Brachy Chronicles 5--Clippety Clop Clippety Clop

Ah, Dear Gentle Reader(s), there's a good deal associated with brachy therapy. At 4:00 p.m. on the afternoon prior to the procedure, one is instructed to ingest 10 ounces of Citrate of Magnesium (n.b. It's a lot easier to take than the Milk of Magnesia my mother used to use with draconian mein, "I'm tired of standing here. DRINK IT! NOW!!!"). Then one waits.

A nurse said to expect results in 12 hours; it began to "work" in 8. It continued for 3. Oh, well. Consider the alternative.

The first stop at the pre-op room was a pleasant young woman who issues the uniform of the day, assigns a "facility" in which to change clothing, and, as a parting gesture, says, "Oh, by the way. You'll need (her voice dropped to a whisper [Really! She whispered! Why?]) a Fleet enema. Do you want me to help you?"

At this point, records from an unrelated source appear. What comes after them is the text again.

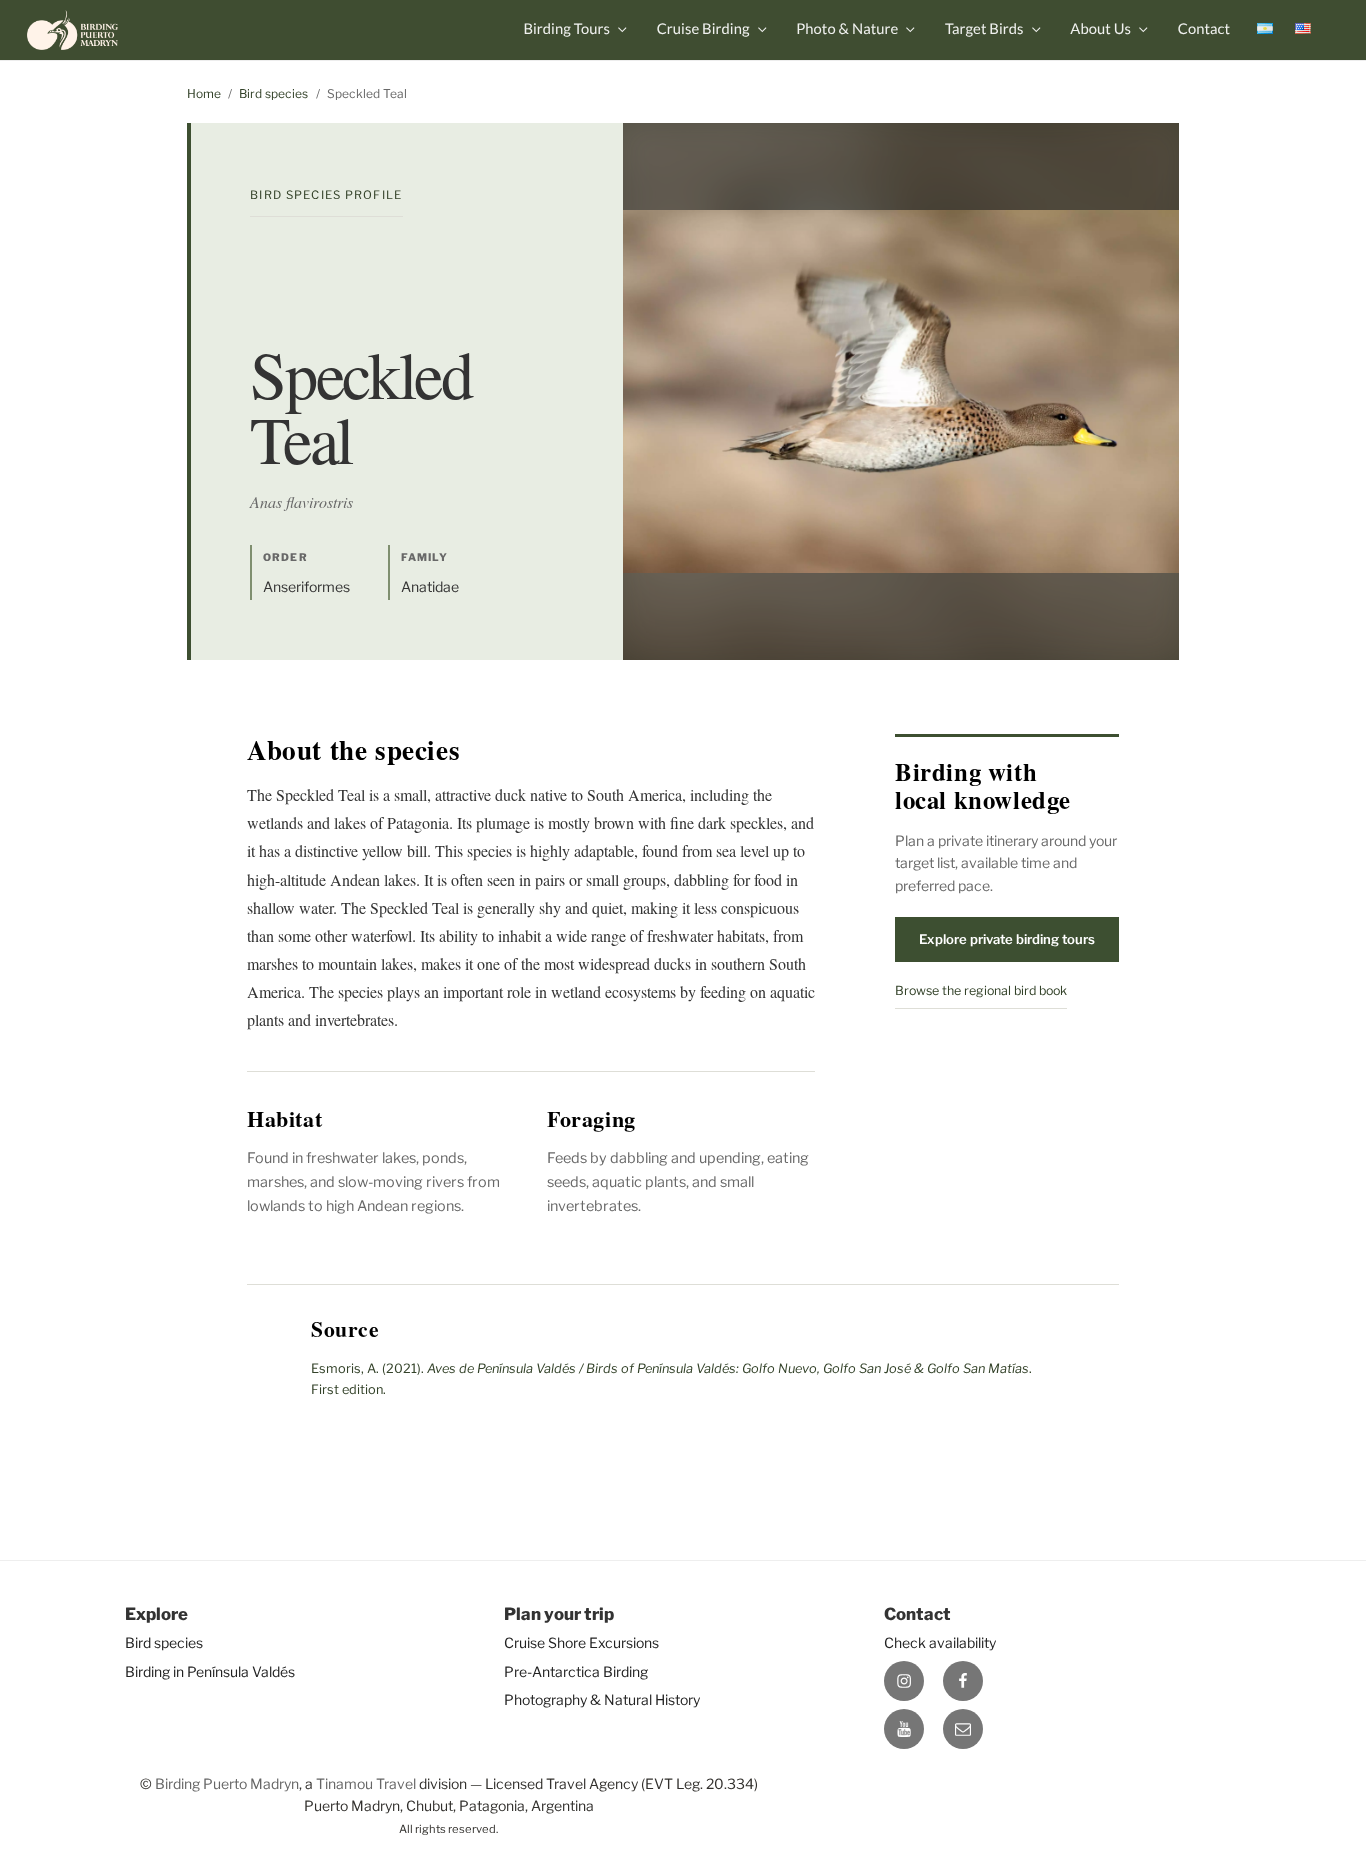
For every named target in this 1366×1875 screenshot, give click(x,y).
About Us (1100, 29)
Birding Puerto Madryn (227, 1783)
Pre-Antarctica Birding (576, 1671)
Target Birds (984, 29)
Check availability (940, 1642)
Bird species (273, 93)
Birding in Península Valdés (210, 1671)
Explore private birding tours (1007, 939)
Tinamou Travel (366, 1783)
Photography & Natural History (602, 1699)
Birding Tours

The procedure for brachy therapy itself is rather uneventful. At least for the patient. Some major z's. Afterwards, though, more voiding fun awaits.

First, the bladder doesn't realize that the plumbing down the line is temporarily skewed. It continues to send signals which don't get a response which causes more signals and more no responses and then the signals become rather frantic. As an observer of all these signal/response back and forths, one is at first amused, then bemused, then slightly frantic as well.

Drip. Drip. Dropdropdrop.

Drip. Drip...

A 1/2 second prrrrrrt becomes a "consummation devoutly to be wished."

And so it goes for 24 hours.

Then one is encouraged to partake of some over the counter voiding assistant--to prevent the necessity for "strain"--which ultimately produces a perfect storm in a 12 hour process. It begins with a gentle nudge, then there is a recession, then another nudge, another recession, then a veritable hurricane of super nudges, which lasts for hours before receding, slowly, and not without a moment or two of additional terror, to a mere rumbling.

Oh, DGR(s). What joys await the aging. Bette Davis was so on the mark with "Growing old ain't for sissies."